Migrant workers are projected to increase remittances to the developing world by 6.3% to $414 billion this year even as economic weakness in the U.S. slows remittances to Latin America and the Caribbean, a new report from the World Bank reveals.
These payments by international workers back to their friends and families overseas are a major source of income for many poor countries and often exceed foreign aid.
Overall, about 232 million international migrants are seen remitting earnings worth $550 billion this year and more than $700 billion by 2016, the World Bank said.
The increase in remittance payments to the developing world was driven by a change in country classifications, with Russia, Latvia, Lithuania and Uruguay no longer being considered developing countries.
Also, the International Monetary Fund changed its definition of remittances to exclude some capital transfers, impacting some large developing countries such as Brazil.
Global remittances were on the rise even as they slowed in Latin America and the Caribbean due to sluggish growth in the U.S., the world’s largest economy. The World Bank said remittances to Mexico have slumped in recent months, likely due to a lagged effect of the slowdown in migration to the U.S. in the wake of the global financial crisis.
Also, the World Bank said the direction of remittances in the Middle East and North Africa is “unclear” due to geopolitical strife, including the displacement of almost two million Syrians amid that country’s civil war.

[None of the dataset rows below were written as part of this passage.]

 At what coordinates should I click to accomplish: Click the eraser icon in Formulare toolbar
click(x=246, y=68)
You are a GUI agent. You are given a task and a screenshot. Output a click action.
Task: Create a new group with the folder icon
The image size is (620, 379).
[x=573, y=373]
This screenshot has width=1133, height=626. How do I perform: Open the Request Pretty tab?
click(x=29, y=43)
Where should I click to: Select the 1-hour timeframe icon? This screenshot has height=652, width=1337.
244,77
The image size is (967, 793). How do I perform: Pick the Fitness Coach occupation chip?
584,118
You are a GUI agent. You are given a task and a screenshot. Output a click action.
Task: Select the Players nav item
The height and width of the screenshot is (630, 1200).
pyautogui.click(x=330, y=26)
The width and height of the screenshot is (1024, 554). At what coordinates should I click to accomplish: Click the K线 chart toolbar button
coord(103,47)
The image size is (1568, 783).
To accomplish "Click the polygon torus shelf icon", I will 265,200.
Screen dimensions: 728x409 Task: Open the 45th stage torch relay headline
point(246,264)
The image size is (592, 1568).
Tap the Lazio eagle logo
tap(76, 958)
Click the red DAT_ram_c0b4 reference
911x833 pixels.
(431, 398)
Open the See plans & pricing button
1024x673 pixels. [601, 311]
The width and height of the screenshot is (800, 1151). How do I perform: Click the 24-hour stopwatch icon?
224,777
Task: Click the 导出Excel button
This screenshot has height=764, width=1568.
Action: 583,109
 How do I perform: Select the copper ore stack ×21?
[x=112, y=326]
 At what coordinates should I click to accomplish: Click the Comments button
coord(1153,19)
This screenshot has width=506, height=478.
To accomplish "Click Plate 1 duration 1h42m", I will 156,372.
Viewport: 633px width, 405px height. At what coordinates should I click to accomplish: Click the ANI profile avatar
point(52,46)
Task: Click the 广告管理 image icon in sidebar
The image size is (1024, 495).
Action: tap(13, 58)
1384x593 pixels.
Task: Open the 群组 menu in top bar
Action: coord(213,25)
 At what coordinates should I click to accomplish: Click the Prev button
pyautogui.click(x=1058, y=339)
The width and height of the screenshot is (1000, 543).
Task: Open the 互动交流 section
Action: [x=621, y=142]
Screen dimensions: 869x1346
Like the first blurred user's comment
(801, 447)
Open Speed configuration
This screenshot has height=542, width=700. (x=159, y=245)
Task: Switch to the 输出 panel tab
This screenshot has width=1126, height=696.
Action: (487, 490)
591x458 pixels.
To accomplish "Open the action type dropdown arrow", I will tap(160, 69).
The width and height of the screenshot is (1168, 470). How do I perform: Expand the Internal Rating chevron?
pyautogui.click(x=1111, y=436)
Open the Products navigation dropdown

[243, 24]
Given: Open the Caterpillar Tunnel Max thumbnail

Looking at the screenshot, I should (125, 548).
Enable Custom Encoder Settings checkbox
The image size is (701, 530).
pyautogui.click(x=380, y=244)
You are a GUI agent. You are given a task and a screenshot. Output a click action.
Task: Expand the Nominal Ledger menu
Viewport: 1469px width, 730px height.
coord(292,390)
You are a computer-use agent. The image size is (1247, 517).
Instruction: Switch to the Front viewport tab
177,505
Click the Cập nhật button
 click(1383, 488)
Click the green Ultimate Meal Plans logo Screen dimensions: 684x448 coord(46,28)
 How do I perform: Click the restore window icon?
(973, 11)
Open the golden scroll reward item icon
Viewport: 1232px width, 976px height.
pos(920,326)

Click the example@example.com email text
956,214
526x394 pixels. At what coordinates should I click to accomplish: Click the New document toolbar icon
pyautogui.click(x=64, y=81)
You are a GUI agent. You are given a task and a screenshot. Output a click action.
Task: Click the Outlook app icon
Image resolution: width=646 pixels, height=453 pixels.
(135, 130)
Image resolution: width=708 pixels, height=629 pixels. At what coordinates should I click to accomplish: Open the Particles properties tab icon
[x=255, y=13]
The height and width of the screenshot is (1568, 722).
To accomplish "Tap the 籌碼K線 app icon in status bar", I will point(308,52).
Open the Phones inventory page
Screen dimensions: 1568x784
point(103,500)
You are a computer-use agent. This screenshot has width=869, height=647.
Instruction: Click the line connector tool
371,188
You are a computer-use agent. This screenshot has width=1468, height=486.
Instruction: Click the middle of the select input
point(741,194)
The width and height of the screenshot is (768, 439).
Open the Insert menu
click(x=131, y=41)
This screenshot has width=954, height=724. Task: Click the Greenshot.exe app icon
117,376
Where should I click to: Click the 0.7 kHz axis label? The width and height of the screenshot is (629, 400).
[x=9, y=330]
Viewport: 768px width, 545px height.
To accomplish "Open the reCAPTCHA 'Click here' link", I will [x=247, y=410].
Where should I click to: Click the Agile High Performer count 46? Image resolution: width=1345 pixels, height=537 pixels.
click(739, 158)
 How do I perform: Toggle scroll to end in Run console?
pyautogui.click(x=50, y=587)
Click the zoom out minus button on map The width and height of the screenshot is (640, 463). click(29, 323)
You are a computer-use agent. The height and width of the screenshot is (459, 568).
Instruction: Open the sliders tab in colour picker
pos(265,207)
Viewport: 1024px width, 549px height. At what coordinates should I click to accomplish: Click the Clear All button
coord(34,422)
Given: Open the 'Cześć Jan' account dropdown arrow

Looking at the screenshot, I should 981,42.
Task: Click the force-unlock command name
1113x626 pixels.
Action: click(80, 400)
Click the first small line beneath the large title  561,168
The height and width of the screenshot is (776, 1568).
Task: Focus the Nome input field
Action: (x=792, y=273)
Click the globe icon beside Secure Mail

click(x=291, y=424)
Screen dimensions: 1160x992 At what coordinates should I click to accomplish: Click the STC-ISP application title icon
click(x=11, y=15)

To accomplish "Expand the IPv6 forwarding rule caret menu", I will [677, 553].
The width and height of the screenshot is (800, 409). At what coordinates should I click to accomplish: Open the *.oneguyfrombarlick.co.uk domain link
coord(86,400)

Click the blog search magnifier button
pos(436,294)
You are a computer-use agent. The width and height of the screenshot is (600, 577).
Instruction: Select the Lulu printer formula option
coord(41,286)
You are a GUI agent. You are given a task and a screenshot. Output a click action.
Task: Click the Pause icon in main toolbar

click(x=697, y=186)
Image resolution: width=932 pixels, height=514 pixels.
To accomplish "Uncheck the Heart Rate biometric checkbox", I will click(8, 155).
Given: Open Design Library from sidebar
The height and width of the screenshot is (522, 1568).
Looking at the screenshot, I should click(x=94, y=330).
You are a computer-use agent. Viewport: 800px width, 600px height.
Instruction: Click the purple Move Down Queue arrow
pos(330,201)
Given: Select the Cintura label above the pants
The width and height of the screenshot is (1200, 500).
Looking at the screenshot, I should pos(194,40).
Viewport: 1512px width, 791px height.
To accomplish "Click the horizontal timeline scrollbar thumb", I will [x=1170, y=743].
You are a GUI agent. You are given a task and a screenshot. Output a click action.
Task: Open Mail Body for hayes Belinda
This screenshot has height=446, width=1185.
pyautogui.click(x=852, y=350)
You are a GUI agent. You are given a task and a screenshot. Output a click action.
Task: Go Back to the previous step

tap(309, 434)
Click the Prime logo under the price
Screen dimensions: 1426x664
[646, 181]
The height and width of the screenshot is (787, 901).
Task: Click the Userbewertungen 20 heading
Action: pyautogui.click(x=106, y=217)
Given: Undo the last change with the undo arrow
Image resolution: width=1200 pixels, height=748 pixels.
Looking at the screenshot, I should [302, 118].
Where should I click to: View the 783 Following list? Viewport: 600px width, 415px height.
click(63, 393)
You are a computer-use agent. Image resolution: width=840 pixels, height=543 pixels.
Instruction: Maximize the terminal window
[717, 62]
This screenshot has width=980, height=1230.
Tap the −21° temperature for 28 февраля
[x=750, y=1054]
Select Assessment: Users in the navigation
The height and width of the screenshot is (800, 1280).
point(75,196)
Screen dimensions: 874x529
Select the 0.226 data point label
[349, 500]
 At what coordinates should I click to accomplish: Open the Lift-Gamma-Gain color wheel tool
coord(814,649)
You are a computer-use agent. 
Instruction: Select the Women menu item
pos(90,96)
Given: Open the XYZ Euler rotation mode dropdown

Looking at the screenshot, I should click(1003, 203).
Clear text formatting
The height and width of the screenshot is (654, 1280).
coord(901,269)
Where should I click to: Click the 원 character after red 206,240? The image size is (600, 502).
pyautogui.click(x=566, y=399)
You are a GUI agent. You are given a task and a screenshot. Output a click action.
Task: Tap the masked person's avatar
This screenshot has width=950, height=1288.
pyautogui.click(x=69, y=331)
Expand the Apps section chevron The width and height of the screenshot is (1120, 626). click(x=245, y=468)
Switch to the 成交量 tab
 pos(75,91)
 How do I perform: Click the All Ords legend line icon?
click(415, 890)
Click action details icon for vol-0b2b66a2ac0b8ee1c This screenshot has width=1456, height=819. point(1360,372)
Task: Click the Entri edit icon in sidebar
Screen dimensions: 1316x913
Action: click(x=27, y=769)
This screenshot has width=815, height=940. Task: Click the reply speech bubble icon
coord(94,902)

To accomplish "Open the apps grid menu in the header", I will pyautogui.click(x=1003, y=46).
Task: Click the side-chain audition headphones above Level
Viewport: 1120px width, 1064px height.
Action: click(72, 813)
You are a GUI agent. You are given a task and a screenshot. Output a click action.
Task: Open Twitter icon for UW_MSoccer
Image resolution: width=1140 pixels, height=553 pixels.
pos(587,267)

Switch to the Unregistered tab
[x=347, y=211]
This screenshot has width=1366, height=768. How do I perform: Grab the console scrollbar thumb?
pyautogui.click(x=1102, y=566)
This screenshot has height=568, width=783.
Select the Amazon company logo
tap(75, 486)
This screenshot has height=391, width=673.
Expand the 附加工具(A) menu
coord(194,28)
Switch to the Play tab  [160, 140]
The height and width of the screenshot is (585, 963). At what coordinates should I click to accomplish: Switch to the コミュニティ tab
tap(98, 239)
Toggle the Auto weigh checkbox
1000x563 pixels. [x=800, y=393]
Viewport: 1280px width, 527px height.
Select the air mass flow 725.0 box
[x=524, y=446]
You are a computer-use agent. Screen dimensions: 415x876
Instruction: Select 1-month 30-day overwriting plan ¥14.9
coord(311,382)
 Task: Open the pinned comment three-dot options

In Egypt, remittances have almost tripled since 2009 to $20 billion this year, which is about three times the amount of revenue from the Suez Canal, the World Bank said.
The World Bank projects remittances to India will climb to $71 billion this year as nonresident Indians look to take advantage of cheaper goods at home due to the weaker rupee.
Overall, the report shows the top recipients of officially recorded remittances in 2013 are: India ($71 billion), China ($60 billion), the Philippines ($26 billion), Mexico ($22 billion), Nigeria ($21 billion) and Egypt ($20 billion).
As measured by percentage of gross domestic product, the top recipients in 2012 were: Tajikistan (48%), Kyrgyz Republic (31%), Lesotho and Nepal (at 25% each) and Moldova (24%).